*What is being asked*: For this exercise, reproduce the entries below exactly, but only from the line containing "Image resolution: width=925, height=2576." through the line containing "[button] (867, 29)", both included.

*Exercise materials*:
- - - - -

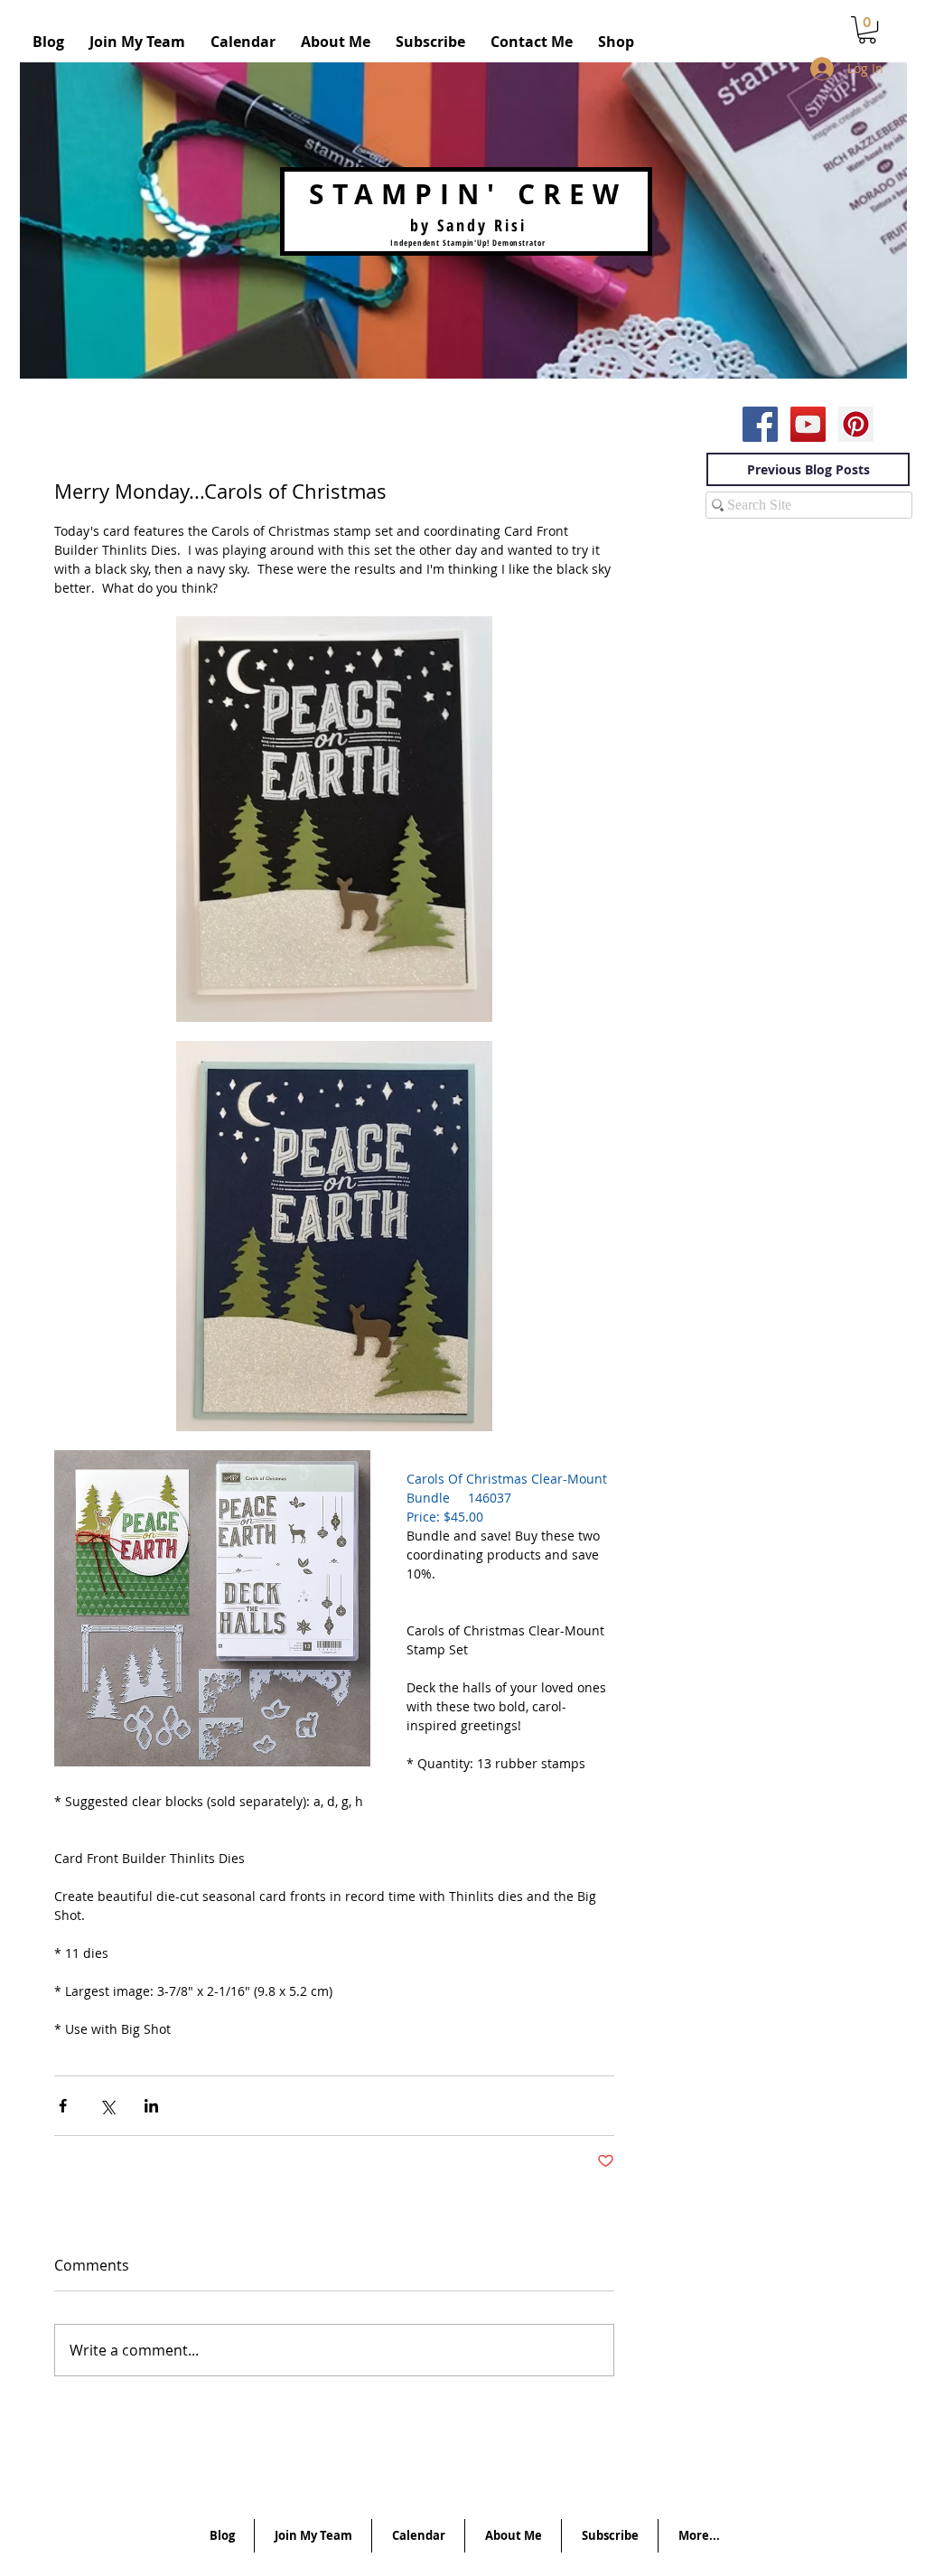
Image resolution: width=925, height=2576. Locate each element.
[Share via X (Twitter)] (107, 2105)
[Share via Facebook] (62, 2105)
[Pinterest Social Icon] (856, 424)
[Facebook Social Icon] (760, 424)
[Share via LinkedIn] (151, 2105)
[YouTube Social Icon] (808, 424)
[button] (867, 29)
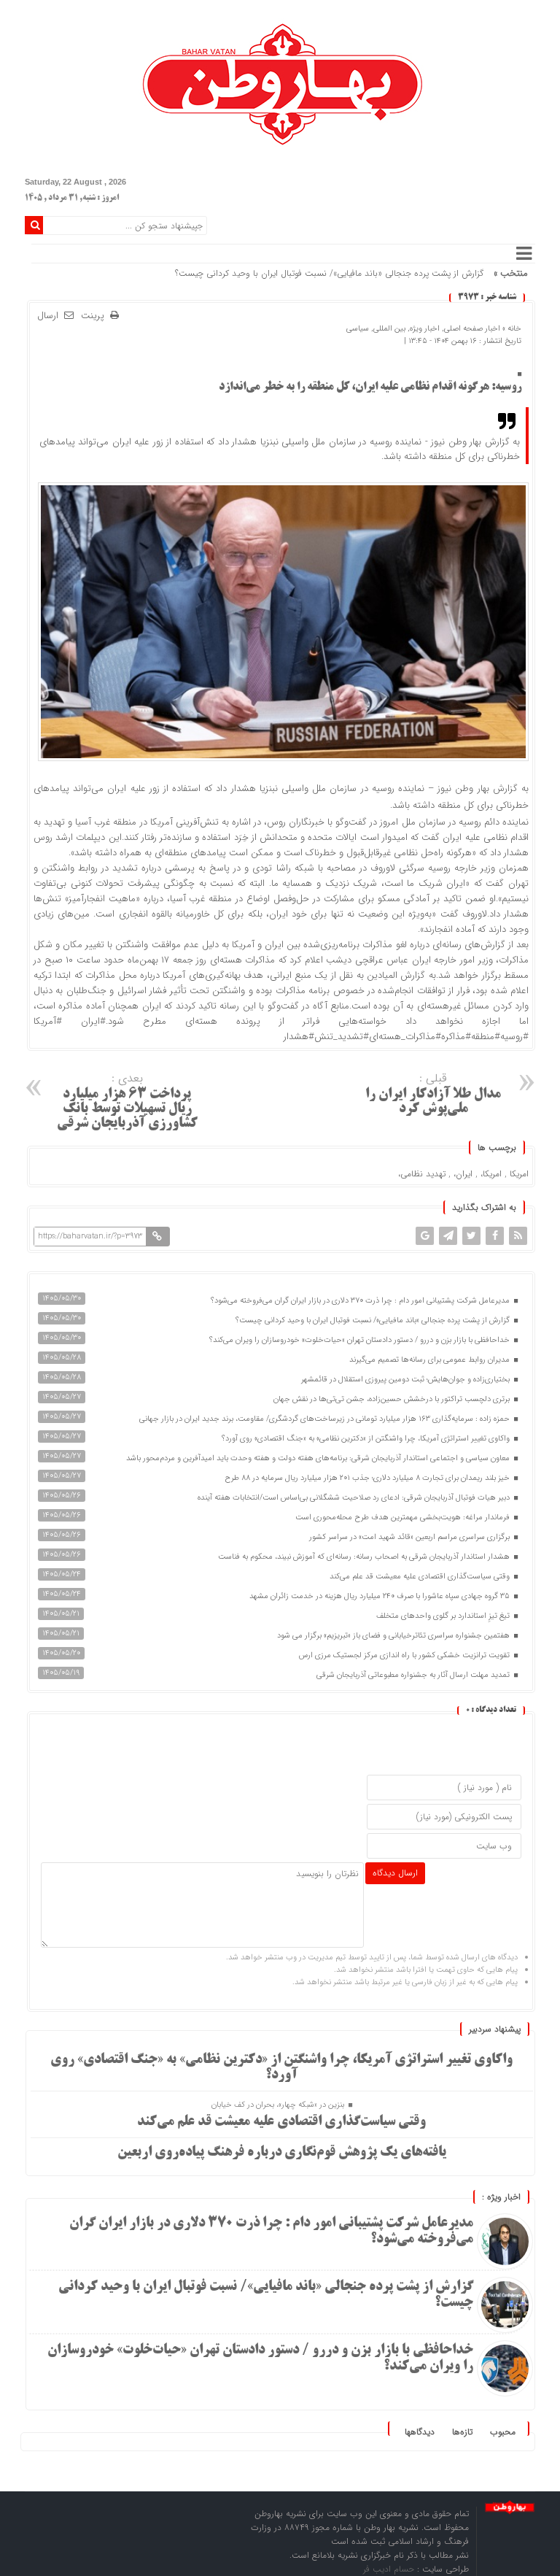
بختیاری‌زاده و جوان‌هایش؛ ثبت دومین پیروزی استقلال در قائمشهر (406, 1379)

- - - - -

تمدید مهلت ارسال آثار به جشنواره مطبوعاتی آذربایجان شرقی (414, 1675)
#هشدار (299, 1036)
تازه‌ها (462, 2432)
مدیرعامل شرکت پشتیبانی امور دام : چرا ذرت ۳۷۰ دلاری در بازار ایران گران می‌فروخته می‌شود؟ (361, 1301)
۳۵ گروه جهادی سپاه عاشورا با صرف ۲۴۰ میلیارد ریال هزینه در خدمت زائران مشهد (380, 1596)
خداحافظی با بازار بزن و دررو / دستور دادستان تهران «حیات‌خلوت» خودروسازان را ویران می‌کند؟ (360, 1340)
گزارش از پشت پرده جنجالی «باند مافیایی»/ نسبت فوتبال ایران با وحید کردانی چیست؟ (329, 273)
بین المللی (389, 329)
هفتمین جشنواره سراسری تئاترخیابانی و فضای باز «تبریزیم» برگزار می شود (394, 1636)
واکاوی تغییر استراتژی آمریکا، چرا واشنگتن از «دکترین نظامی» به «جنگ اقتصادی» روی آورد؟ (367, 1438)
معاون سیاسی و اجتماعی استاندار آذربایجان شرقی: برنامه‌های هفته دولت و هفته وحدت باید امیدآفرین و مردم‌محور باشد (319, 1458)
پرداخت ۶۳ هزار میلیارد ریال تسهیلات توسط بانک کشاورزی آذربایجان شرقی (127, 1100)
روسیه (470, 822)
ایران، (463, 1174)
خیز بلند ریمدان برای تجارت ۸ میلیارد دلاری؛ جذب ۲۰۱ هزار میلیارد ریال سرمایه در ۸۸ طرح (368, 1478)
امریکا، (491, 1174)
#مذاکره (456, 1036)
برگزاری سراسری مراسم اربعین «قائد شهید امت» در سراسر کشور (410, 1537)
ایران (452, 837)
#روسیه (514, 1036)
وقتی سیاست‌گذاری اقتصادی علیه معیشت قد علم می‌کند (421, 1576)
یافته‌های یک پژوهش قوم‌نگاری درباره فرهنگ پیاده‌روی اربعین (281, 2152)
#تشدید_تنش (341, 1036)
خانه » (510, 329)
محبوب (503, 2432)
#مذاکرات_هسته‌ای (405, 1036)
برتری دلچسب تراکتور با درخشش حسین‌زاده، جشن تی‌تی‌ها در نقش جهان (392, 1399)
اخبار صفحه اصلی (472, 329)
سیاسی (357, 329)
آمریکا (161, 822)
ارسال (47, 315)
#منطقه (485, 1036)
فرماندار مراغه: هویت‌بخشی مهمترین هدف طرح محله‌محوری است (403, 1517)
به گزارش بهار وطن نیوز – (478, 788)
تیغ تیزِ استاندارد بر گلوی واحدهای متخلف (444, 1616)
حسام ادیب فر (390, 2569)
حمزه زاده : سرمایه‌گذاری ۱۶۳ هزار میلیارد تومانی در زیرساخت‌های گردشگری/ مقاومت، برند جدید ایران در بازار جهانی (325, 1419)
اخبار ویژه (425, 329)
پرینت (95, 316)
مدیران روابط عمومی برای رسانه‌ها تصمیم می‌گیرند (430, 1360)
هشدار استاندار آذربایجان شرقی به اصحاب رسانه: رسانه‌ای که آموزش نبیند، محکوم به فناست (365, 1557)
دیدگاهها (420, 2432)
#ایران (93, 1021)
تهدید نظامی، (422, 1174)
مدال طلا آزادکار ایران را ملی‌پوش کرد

- - - - -

*Result for this exercise*:
Image resolution: width=925, height=2576. Locate each element.
[Share via X (Twitter)] (107, 2105)
[Share via Facebook] (62, 2105)
[Pinterest Social Icon] (856, 424)
[Facebook Social Icon] (760, 424)
[Share via LinkedIn] (151, 2105)
[YouTube Social Icon] (808, 424)
[button] (867, 29)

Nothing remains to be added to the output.